#### [The tasks]
[a] Using the Perl regular expressions reference, state whether each of the following statements agrees with it: (i) the g option replaces every occurrence; (ii) the . pattern matches any single character, including '\n'; (iii) the multiple-character patterns are lazy by default. Answer yes or no for each, and quote the deciding words of the reference exactly.
[b] Rewrite the part of the Perl regular expressions reference that opens with the words containing "Home : Perl" and closes with "default $_ variable.", substituting "match" for "occurrence".
[c] List every single-letter option that the Perl regular expressions reference names for its match and substitution operators.

#### [Text shown]
----

Home : Perl : Regular expressions
$var =~ /regexp/options $var =~ m/regexp/options |
returns "true" if regexp found; options can be:
i = ignore letter case. o = only expand scalar variables within regexp once, the first time it is executed. |
$var =~ s/regexp/text/options | replace the first occurrence of regexp by text;
options can be any of the above, plus:
e = interpret text as an
expression. g = replace every occurrence. |
If the "$var =~" portion is omitted, the operator works on the default $_ variable.
Single characters | ||
x | matches the single character 'x' | |
[xyz] | matches the single character 'x' or 'y' or 'z' | |
[^xyz] | matches any single character except 'x' or 'y' or 'z' | |
[a-z] | matches any single character that is in the range 'a' to 'z' inclusive | |
. | matches any single character (except '\n') | |
\d | matches any single digit | equivalent to [0-9] |
\w | matches any single alphanumeric character | equivalent to [a-zA-Z0-9_] |
\s | matches any single whitespace character | equivalent to [ \r\t\n\f] |
\D | matches any single non-digit | equivalent to [^0-9] |
\W | matches any single non-alphanumeric character | equivalent to [^a-zA-Z0-9_] |
\S | matches any single non-whitespace character | equivalent to [^ \r\t\n\f] |
Multiple characters |
||
x? | matches zero or one 'x' characters | equivalent to x{0,1} |
x* | matches zero or more 'x' characters | equivalent to x{0,} |
x+ | matches one or more 'x' characters | equivalent to x{1,} |
x{n} | matches exactly n 'x' characters | |
x{n,} | matches n or more 'x' characters | |
x{n,m} | matches between n and m 'x' characters | |
By default, these patterns are "greedy" - they match as many characters as possible. Add a ? suffix (e.g. x*?) to make them "lazy" - match as few characters as possible. |
||
Anchors |
||
^xxx | "xxx" must be at the beginning of the string | |
xxx$ | "xxx" must be at the end of the string | |
\bxxx | "xxx" must be at the beginning of a word (boundary between /w and /W) | |
xxx\b | "xxx" must be at the end of a word (boundary between /w and /W) | |
\Bxxx | "xxx" must not be at the beginning of a word | |
xxx\B | "xxx" must not be at the end of a word |
Memory |
|
xxx(yyy)zzz | The portion of the regular expression matching yyy is "memorised". |
The first parenthesised ("memorised") portion can be "recalled" later in the regular expression using \1. A second parenthesised portion can be recalled using \2, and so on.

----

#### [Dataset content]
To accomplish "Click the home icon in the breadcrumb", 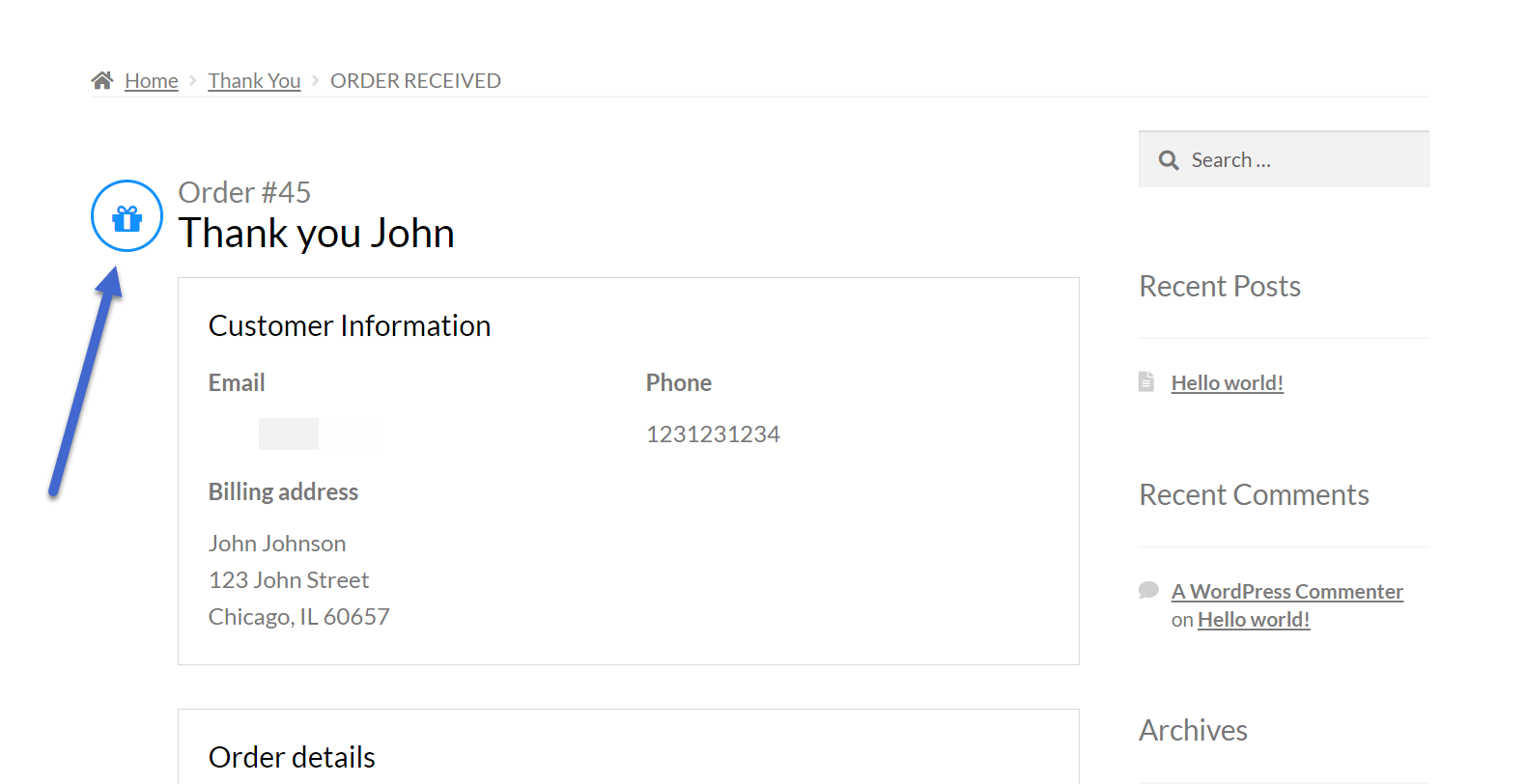I will tap(102, 80).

----

#### [Answers in order]
[a]
(i) Yes: "g = replace every occurrence."
(ii) No: "matches any single character (except '\n')"
(iii) No: "By default, these patterns are "greedy" - they match as many characters as possible."

[b]
Home : Perl : Regular expressions
$var =~ /regexp/options $var =~ m/regexp/options |
returns "true" if regexp found; options can be:
i = ignore letter case. o = only expand scalar variables within regexp once, the first time it is executed. |
$var =~ s/regexp/text/options | replace the first match of regexp by text;
options can be any of the above, plus:
e = interpret text as an
expression. g = replace every match. |
If the "$var =~" portion is omitted, the operator works on the default $_ variable.

[c] i, o, e, g